Sql or PLSQL: compressing dataset while maintaining date contiguity

Question

0.00/5 (No votes)

See more:

I have an interesting dataset that I need to compress while maintaining the date contiguity. I have been struggling to formulate a logic to resolve the issue.
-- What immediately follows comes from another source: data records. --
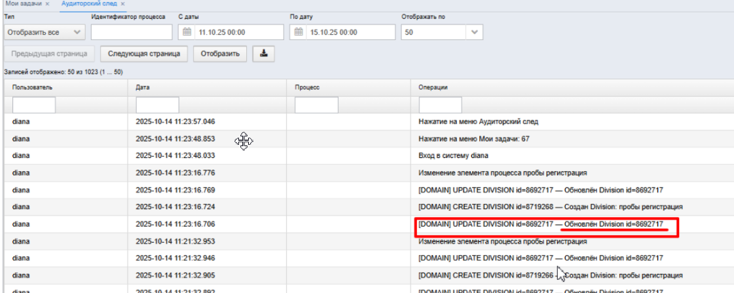Click the Предыдущая страница button

pyautogui.click(x=49, y=54)
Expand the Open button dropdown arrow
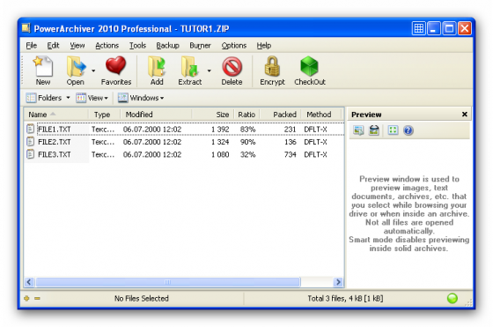Viewport: 493px width, 327px height. 93,71
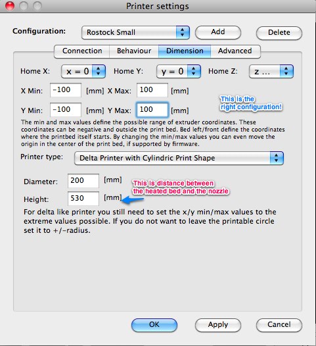Cancel the printer settings dialog
Viewport: 316px width, 346px height.
[x=279, y=325]
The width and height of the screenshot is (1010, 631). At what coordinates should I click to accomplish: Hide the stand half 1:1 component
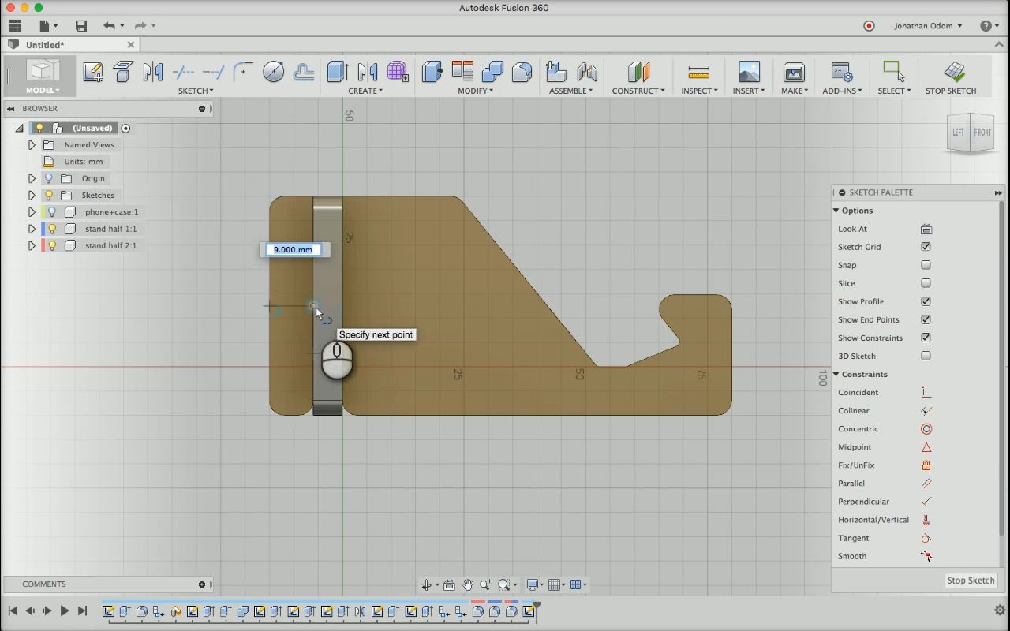(x=52, y=229)
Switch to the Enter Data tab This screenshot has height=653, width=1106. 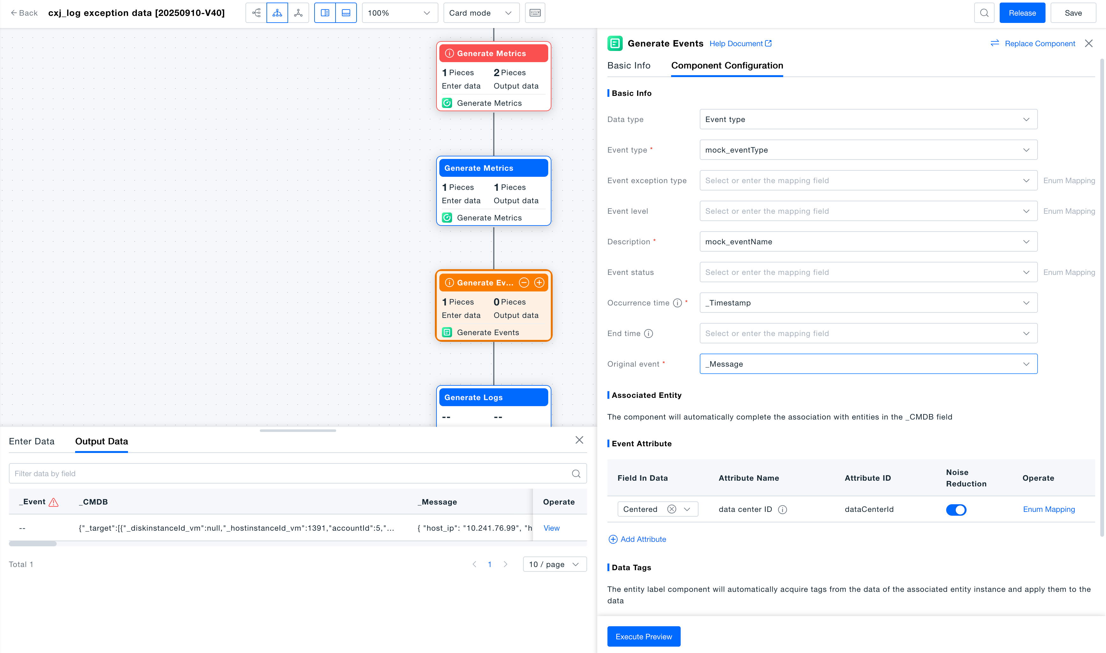[x=32, y=441]
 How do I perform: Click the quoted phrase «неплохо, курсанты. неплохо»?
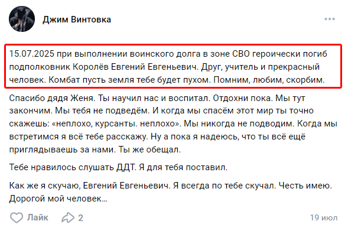[116, 124]
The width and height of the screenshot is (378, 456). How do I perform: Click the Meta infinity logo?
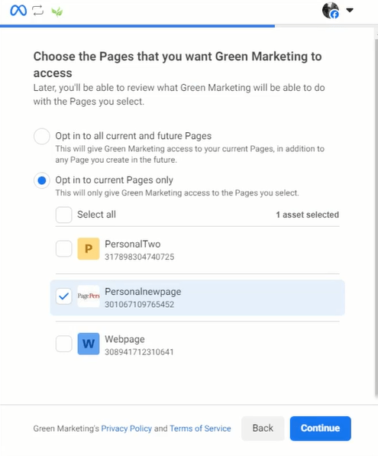click(x=18, y=11)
Actually, I was able to come with a grouping logic using a cursor but the dataset contains more than 5 Million rows and running update queries 5 million times is not an option.

PROBLEM:
If the zip code matches with the next row zip code then they need to be compressed in a single row using Min date of the START row and the max date of the END date row.
Essentially, I have created the last column grouping manually to show how the data needs to be organized so I can easily compressed the data.
You can see rows 6,7,8 needs to be grouped together, so is rows 21-23, and so on and so forth.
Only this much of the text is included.